[About this exercise] The pictures in the data below are to be omitted; all else must be duplicated exactly.

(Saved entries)
______________________________
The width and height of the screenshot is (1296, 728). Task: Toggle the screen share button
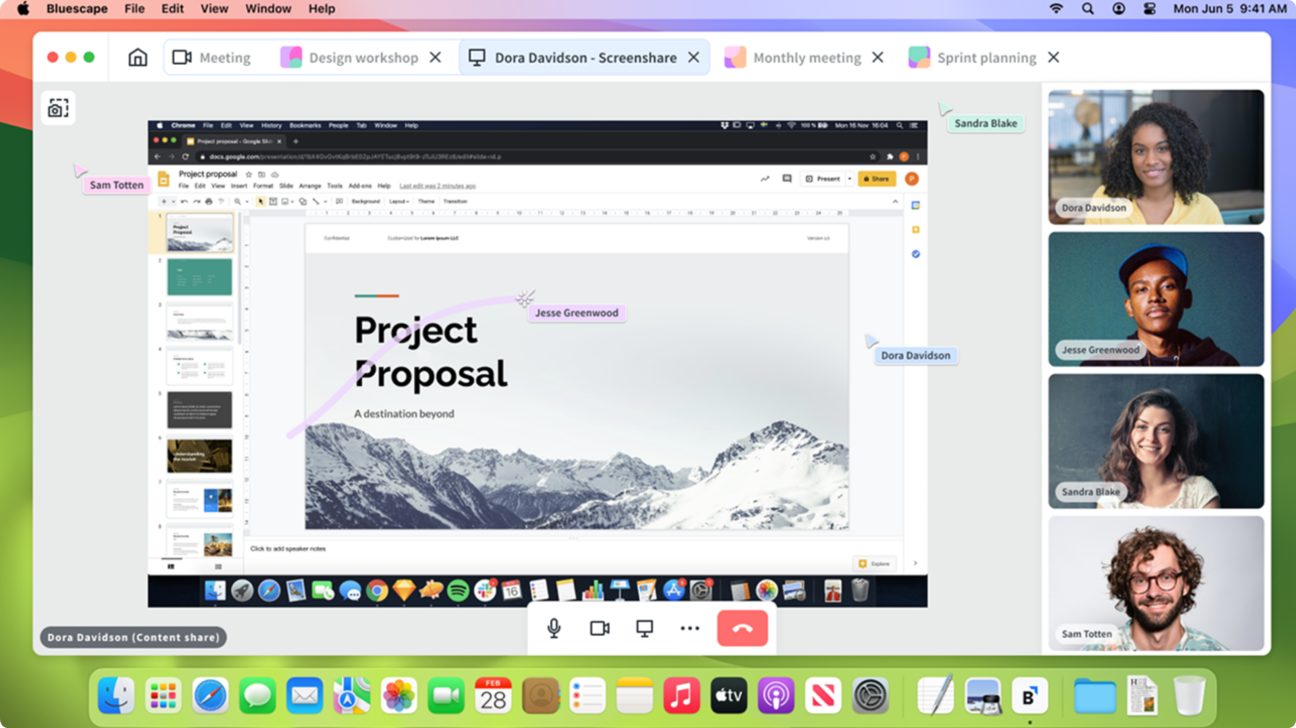click(x=645, y=628)
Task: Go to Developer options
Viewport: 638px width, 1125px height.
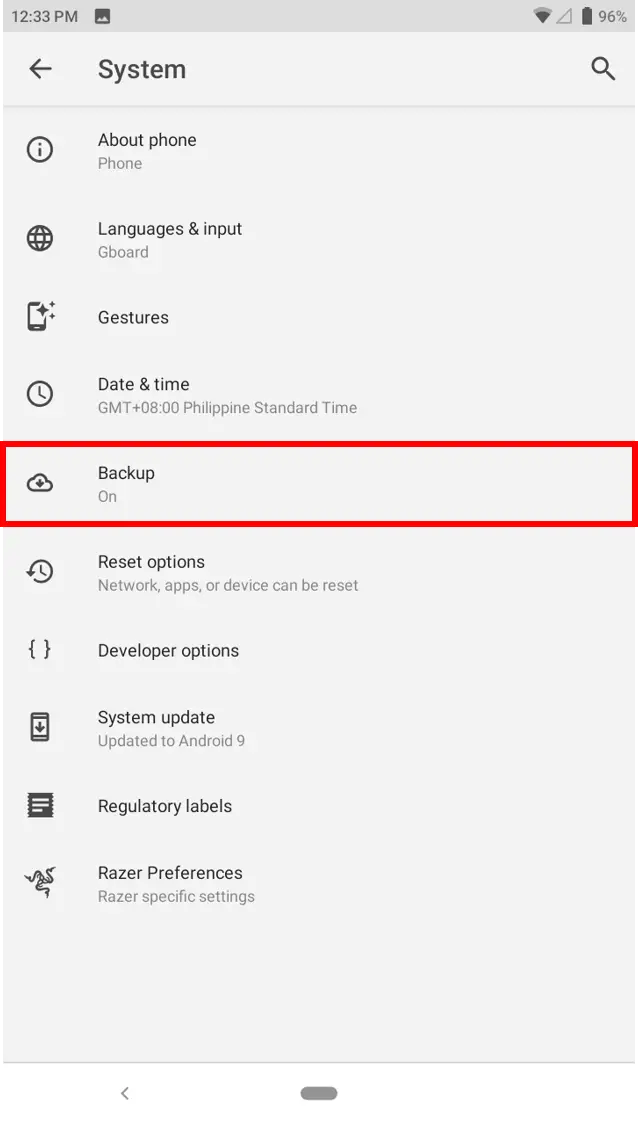Action: (x=168, y=650)
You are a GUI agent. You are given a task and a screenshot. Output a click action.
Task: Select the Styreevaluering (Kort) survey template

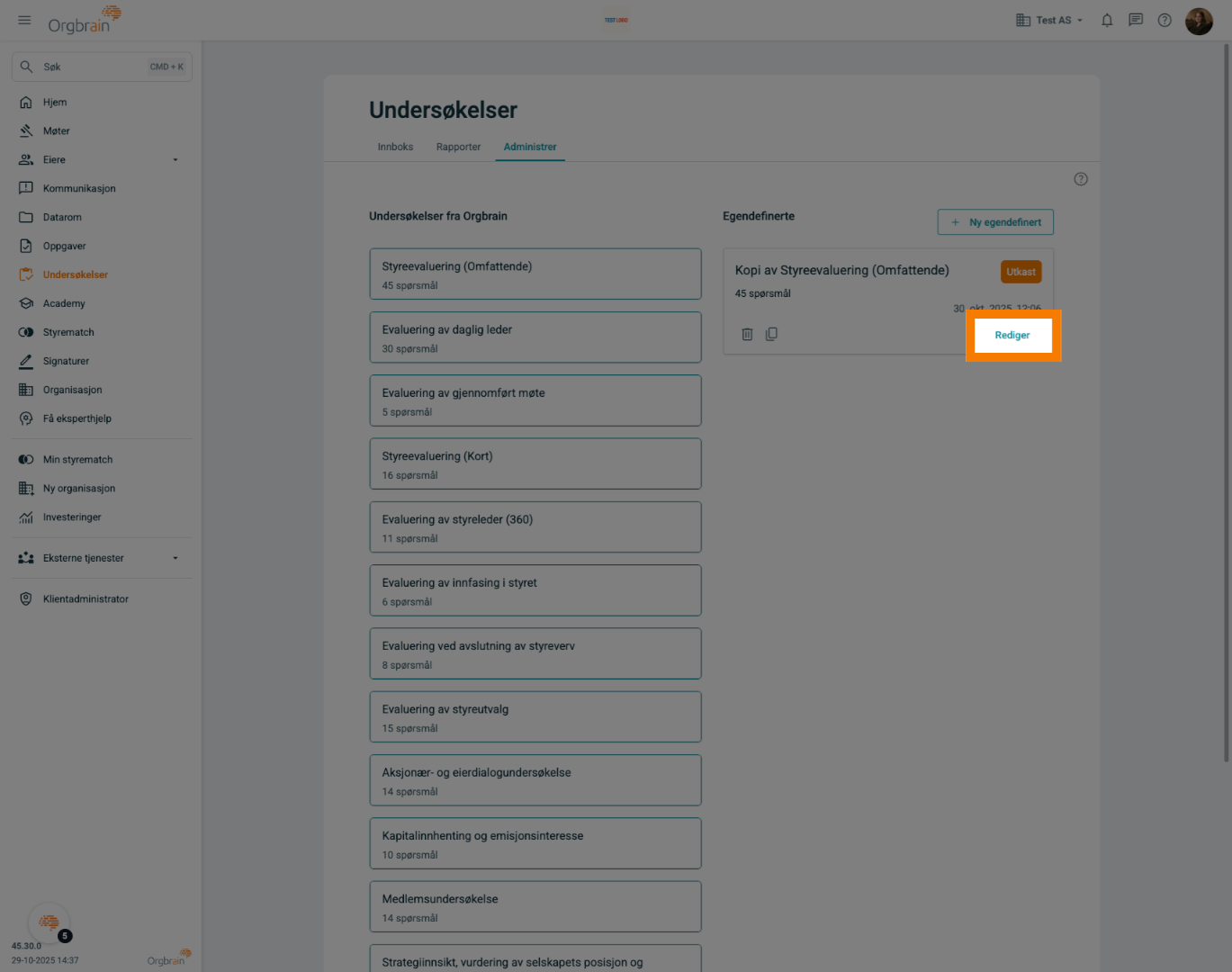click(x=535, y=464)
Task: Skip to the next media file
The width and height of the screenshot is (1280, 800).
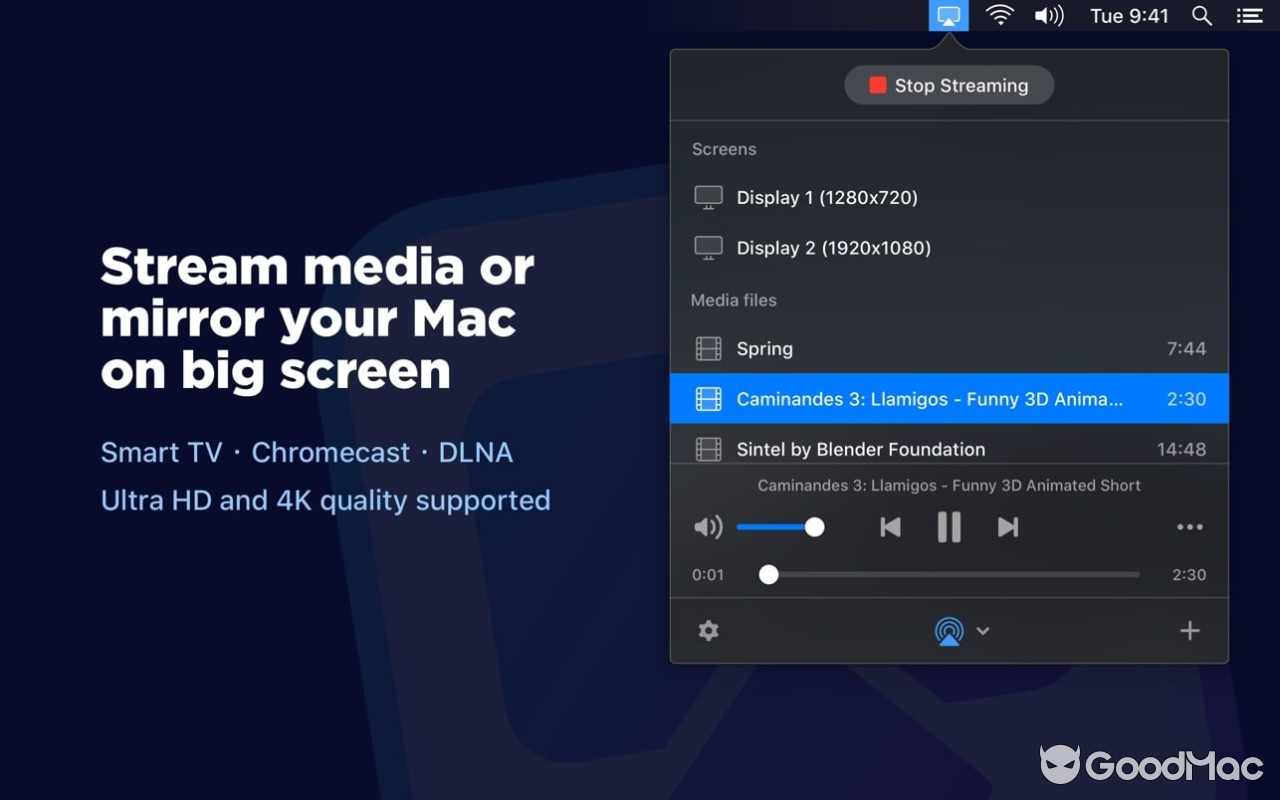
______________________________
[Response below]
The width and height of the screenshot is (1296, 728). Task: Toggle the screen share button
click(x=645, y=628)
Task: Go to Developer options
Viewport: 638px width, 1125px height.
Action: (x=168, y=650)
You are a GUI agent. You are given a task and a screenshot. Output a click action.
Task: Select the Styreevaluering (Kort) survey template

click(x=535, y=464)
Task: Skip to the next media file
The width and height of the screenshot is (1280, 800).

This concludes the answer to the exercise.